In a packed ballroom in the bowels of the Telus Convention Centre, would-be cannabis entrepreneurs rubbed shoulders with well-experienced cannabis experts as the inaugural CannabisCon educational conference got underway Friday.
“Conferences like this are just such a leading indicator of the economic activity that’s going to be happening within a marketplace,” said Cassandra Farrington, co-founder and CEO of the online news site Marijuana Business Daily.
“There are really interested, fully-respectable and fully-experienced business people here walking the floor and attending the sessions today to learn more about how they’re going to engage with this market.”
A mix of vendors filled the show floor. Some, like Airdrie-based Sundial Growers and Ontario-based Tweed, featured large, bright, lifestyle-focused exhibits. Other companies focused on cannabis-adjacent products and accessories.
Also on offer, the chance to buy into a national chain of cannabis retail outlets.
Calgary-based Spiritleaf offers entrepreneurs a franchise system they can buy into. The chain’s mission is to create a network of stores which will appeal to a wide range of consumers.
“We thought it’d be a great opportunity for a bunch of independent entrepreneurs to collaborate and work together to build this iconic Canadian brand,” said president and CEO Darren Bodnar.
Bodnar said he has nearly sold out of stores in the Alberta market with more than 100 people buying into the concept.
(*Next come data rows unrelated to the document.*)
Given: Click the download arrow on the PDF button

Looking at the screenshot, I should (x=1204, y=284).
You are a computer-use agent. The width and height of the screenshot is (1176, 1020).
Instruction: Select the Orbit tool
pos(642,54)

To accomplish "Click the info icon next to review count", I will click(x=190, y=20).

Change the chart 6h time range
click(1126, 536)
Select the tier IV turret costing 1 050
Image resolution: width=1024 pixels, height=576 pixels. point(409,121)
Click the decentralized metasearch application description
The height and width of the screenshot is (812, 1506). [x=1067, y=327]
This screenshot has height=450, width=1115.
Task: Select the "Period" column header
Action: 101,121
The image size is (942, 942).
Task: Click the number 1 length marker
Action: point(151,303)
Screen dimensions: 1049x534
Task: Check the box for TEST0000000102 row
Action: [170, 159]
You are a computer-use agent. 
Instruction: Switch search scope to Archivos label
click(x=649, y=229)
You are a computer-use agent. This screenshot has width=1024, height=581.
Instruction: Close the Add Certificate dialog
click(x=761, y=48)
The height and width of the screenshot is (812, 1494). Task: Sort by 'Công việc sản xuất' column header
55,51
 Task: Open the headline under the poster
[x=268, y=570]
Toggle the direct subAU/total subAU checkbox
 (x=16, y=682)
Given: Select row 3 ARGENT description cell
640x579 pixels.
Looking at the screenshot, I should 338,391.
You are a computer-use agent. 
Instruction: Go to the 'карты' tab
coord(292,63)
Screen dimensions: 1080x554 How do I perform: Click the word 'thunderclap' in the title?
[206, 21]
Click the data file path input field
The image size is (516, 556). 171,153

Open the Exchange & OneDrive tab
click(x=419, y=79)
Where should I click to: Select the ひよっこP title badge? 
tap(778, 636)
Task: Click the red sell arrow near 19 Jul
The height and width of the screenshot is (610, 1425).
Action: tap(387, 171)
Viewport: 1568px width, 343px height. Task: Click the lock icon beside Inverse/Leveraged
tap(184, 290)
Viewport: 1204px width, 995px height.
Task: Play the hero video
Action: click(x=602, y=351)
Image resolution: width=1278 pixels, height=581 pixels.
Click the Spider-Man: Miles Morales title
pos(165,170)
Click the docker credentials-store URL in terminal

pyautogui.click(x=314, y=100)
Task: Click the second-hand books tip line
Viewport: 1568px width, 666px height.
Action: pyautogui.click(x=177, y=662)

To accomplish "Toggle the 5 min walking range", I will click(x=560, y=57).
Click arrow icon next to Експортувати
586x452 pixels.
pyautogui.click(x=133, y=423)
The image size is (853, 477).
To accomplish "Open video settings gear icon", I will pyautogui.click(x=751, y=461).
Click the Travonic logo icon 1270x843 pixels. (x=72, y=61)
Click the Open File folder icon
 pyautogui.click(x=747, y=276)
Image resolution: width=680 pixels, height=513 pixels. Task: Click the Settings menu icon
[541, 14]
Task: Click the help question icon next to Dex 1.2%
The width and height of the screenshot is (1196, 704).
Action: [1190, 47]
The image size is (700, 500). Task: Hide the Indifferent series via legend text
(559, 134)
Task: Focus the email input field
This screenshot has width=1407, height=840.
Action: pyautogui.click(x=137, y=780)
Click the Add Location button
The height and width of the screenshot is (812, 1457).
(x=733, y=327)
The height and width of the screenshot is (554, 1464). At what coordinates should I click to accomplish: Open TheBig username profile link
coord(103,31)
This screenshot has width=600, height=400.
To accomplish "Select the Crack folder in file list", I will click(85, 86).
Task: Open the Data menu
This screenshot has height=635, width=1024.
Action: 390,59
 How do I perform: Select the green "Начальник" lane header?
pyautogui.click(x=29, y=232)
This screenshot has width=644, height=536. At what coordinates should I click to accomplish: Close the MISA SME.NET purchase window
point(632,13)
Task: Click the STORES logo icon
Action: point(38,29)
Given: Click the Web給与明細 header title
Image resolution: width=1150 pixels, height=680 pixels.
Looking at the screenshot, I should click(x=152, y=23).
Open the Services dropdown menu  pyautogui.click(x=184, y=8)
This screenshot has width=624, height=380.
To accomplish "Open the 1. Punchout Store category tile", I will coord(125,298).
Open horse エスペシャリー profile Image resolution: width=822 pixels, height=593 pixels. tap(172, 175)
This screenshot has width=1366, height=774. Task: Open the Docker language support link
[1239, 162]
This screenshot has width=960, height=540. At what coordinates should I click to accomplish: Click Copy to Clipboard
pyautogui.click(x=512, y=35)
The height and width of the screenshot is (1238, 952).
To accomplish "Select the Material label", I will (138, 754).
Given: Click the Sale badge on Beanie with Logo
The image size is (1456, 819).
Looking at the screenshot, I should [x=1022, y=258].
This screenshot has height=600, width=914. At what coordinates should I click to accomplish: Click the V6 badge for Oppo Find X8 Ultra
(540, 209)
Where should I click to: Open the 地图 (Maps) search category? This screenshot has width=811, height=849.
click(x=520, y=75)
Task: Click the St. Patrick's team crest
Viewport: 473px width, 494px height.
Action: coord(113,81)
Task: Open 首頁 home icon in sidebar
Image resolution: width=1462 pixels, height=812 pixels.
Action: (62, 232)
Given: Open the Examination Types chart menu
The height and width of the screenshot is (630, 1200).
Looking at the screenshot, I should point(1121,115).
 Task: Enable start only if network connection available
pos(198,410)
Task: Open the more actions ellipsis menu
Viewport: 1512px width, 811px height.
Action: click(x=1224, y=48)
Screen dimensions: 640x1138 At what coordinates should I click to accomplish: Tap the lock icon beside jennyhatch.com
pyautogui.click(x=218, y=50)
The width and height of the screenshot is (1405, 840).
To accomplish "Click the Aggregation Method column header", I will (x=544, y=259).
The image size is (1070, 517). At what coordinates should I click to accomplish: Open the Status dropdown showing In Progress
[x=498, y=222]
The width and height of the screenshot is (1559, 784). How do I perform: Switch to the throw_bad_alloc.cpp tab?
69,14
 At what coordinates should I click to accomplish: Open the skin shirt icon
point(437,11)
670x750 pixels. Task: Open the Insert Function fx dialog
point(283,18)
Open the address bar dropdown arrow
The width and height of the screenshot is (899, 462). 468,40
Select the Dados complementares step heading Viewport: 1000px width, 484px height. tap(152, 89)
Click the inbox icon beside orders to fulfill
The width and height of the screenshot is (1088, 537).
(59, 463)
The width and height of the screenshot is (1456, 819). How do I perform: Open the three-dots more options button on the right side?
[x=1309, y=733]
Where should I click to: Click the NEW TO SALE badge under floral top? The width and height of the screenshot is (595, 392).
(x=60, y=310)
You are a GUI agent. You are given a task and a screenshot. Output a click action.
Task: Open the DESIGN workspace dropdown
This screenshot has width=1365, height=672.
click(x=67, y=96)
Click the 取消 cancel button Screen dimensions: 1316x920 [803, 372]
Those looking to get in the retail game include aspiring entrepreneurs, professionals, seniors, and those looking to get out of the oil and gas sector.
As entrepreneurs searched the convention floor for advice and information entry-points into the cannabis game, some of the industry’s biggest players also converged to talk about what life will look like after legalization.
“We are not inventing cannabis use here,” said Cam Battley, chief corporate officer for major player Aurora Cannabis. “We are replacing a vast and extremely sophisticated black market in cannabis with a legal, regulated and safer one.”
“All the things we can be allowed to do in the legal cannabis sector to compete effectively with the black market, that supports the public policy objective of reducing the illegal market and reducing youth access.”